PROBLEM TO SOLVE:
Print, in exact form, the lines below from the one containing "tâm (260, 1931)" through the one containing "[Hiện trạng hai", and omit all others.

GIVEN DATA:
• • • • • • •

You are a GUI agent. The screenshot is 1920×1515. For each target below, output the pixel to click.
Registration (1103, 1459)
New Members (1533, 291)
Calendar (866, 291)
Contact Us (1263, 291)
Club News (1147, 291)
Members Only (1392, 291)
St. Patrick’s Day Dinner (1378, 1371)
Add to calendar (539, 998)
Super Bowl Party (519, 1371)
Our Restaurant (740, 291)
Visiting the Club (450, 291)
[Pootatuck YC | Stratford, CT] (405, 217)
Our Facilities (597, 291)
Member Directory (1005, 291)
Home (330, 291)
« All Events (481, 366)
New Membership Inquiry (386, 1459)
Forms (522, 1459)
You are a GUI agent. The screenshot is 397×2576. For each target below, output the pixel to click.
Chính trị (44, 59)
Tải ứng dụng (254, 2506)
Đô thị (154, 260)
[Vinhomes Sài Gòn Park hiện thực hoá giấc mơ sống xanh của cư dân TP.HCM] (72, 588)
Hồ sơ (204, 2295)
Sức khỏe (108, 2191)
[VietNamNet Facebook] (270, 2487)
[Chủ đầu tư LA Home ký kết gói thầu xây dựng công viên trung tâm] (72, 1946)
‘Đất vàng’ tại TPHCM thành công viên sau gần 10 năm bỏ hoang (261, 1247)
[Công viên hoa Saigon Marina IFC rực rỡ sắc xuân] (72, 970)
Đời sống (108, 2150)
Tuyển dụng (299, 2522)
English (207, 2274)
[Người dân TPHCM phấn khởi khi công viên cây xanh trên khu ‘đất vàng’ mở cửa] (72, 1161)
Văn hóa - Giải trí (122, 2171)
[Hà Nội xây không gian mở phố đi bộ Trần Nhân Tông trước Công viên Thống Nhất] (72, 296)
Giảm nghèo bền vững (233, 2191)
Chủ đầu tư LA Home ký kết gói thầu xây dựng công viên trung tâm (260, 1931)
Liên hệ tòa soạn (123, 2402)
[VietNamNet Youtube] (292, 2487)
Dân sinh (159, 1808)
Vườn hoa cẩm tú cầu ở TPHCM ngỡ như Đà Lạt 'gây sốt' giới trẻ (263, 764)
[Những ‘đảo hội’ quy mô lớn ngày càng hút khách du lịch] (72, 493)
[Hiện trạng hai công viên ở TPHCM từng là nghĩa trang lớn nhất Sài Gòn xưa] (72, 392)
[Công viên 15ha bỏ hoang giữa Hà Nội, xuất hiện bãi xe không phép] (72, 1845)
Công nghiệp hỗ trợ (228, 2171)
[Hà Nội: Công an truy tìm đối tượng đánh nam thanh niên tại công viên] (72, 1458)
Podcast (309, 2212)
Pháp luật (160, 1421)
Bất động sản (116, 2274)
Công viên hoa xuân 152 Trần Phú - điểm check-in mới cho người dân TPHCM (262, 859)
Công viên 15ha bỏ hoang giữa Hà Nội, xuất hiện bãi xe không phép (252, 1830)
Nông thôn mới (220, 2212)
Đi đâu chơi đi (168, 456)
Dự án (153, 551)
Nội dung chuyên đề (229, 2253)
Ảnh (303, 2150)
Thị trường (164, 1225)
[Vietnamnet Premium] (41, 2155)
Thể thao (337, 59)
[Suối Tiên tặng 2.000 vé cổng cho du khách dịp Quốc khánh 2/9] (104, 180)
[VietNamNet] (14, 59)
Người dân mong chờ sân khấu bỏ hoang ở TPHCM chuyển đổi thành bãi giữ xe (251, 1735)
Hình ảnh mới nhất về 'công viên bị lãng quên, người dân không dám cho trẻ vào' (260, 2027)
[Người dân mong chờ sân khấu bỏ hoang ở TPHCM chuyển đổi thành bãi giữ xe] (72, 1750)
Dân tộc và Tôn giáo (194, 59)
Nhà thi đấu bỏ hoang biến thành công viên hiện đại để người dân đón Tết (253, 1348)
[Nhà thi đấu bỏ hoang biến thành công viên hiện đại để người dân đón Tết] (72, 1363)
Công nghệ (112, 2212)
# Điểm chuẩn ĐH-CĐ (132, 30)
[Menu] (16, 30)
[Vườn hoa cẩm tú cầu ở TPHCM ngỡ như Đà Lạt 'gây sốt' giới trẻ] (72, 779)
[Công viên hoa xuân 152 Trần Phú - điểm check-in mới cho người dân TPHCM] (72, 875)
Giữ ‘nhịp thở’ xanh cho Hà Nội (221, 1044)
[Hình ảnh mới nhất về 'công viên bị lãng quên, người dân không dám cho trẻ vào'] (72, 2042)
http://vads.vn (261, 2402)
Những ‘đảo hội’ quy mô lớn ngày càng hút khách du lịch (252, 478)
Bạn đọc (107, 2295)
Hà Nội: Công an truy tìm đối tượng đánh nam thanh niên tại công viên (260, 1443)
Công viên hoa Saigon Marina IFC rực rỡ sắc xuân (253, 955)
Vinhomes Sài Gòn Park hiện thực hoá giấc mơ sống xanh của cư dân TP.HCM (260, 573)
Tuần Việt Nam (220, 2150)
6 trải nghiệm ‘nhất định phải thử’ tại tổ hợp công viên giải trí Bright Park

• • • • • • •

COMPLETED EXERCISE:
Chủ đầu tư LA Home ký kết gói thầu xây dựng công viên trung tâm (260, 1931)
Liên hệ tòa soạn (123, 2402)
[VietNamNet Youtube] (292, 2487)
Dân sinh (159, 1808)
Vườn hoa cẩm tú cầu ở TPHCM ngỡ như Đà Lạt 'gây sốt' giới trẻ (263, 764)
[Những ‘đảo hội’ quy mô lớn ngày càng hút khách du lịch] (72, 493)
[Hiện trạng hai công viên ở TPHCM từng là nghĩa trang lớn nhất Sài Gòn xưa] (72, 392)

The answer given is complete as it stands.